Rewrite the records from the line with "What do you see at coordinates (63, 171)" up to and including the line with "row-header-15: 15 is", replacing "location" with "position" and changing nothing else. Give only those lines.

-- Source material --

-=-=-

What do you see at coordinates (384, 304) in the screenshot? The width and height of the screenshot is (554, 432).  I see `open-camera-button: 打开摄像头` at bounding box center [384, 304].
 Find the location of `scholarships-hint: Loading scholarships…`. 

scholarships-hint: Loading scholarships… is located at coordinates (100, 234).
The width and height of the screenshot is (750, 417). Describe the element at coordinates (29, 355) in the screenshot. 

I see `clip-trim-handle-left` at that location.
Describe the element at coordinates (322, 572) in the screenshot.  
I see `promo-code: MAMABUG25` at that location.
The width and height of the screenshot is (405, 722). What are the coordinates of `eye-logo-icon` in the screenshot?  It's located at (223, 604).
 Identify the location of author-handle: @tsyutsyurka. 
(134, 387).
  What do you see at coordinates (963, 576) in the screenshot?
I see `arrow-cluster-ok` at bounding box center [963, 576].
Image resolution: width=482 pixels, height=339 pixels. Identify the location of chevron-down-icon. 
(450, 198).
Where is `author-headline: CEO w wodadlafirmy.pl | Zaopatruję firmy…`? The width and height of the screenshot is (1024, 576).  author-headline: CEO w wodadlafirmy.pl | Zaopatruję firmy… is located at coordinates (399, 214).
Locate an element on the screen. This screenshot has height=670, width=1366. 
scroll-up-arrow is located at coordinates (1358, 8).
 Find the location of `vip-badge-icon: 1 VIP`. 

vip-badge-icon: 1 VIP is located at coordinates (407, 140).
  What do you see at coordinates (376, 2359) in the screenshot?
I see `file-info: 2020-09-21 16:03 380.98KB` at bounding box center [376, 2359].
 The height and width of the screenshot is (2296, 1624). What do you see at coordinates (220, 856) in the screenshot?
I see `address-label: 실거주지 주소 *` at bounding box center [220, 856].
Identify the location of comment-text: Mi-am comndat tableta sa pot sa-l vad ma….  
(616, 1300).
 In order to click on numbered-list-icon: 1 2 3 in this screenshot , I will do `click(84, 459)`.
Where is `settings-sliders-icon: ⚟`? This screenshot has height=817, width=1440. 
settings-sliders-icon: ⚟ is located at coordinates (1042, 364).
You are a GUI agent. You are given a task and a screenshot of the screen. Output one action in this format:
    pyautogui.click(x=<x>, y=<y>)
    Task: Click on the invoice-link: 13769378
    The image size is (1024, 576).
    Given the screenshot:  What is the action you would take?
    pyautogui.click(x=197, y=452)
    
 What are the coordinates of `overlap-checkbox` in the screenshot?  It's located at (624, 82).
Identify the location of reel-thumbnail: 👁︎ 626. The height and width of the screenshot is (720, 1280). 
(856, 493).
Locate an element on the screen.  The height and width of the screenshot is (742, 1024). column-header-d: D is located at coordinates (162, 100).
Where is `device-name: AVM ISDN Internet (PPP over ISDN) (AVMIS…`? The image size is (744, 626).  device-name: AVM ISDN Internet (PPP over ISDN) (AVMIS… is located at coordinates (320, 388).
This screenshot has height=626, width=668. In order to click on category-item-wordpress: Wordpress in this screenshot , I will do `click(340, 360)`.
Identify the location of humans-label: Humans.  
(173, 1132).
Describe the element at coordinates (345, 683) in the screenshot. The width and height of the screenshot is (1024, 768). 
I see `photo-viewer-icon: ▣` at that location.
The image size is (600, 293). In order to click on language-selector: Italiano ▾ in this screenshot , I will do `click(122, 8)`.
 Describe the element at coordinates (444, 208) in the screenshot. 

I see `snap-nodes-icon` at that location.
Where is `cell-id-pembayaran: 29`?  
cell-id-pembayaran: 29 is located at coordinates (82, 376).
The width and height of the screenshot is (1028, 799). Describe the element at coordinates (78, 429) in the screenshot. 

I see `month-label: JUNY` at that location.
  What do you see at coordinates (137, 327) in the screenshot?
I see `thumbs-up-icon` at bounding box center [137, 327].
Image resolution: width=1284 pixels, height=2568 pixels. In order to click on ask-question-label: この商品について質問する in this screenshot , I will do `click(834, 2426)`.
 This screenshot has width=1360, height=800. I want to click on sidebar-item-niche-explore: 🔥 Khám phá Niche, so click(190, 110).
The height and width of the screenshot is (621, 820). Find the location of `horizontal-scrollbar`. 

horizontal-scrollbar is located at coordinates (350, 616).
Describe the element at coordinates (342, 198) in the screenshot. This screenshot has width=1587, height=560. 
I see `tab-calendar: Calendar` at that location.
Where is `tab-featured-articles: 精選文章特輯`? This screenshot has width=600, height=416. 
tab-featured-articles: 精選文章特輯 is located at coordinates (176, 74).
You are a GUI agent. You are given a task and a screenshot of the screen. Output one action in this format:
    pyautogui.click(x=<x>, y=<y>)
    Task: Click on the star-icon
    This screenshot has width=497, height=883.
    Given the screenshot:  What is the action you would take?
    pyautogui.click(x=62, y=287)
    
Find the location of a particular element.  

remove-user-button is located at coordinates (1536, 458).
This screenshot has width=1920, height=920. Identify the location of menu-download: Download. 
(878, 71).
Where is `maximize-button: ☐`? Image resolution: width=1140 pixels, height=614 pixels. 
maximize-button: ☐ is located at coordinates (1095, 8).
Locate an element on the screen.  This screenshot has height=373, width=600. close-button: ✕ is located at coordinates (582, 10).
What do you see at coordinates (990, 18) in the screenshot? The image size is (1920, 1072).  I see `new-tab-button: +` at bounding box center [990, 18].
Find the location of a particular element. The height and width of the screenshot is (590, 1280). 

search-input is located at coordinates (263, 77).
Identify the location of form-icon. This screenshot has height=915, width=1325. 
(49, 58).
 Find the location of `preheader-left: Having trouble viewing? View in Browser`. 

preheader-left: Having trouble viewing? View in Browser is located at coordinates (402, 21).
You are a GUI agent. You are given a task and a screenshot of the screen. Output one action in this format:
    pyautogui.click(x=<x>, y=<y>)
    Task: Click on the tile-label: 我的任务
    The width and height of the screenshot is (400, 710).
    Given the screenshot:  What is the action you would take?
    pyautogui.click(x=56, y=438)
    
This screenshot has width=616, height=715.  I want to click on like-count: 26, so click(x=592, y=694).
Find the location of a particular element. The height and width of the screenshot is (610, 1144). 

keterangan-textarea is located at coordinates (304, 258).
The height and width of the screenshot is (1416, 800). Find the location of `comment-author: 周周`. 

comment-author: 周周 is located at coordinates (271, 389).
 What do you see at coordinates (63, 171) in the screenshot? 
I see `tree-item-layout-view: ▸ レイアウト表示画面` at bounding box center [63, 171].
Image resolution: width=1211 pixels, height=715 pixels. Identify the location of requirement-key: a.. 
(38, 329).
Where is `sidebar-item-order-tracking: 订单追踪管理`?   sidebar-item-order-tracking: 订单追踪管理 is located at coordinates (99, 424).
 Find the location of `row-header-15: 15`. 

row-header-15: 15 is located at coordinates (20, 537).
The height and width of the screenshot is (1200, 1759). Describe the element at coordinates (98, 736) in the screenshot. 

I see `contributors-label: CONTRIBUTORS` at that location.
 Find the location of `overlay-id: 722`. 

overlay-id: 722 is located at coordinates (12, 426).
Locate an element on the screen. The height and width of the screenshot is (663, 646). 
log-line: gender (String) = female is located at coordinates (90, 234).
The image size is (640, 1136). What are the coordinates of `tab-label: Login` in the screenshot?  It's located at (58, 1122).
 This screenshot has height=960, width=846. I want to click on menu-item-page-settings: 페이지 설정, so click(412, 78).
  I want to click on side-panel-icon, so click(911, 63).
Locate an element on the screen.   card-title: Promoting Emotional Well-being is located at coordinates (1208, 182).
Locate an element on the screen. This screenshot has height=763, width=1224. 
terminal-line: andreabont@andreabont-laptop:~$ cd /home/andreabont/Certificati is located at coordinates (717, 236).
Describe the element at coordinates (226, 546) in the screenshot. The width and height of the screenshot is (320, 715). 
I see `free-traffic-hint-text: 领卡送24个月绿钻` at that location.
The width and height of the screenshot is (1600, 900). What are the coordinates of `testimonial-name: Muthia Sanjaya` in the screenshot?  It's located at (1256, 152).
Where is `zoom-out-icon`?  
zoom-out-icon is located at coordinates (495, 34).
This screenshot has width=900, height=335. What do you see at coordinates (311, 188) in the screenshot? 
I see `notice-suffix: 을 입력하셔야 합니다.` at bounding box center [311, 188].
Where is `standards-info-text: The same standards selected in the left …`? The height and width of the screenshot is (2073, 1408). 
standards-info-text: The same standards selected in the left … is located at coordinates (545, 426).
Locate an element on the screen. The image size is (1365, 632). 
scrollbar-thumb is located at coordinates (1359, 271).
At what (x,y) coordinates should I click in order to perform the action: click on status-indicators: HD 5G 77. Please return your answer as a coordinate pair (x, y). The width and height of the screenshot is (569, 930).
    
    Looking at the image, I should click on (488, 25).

-=-=-

-- Answer --
 What do you see at coordinates (63, 171) in the screenshot? 
I see `tree-item-layout-view: ▸ レイアウト表示画面` at bounding box center [63, 171].
Image resolution: width=1211 pixels, height=715 pixels. Identify the position of requirement-key: a.. 
(38, 329).
Where is `sidebar-item-order-tracking: 订单追踪管理`?   sidebar-item-order-tracking: 订单追踪管理 is located at coordinates (99, 424).
 Find the position of `row-header-15: 15`. 

row-header-15: 15 is located at coordinates (20, 537).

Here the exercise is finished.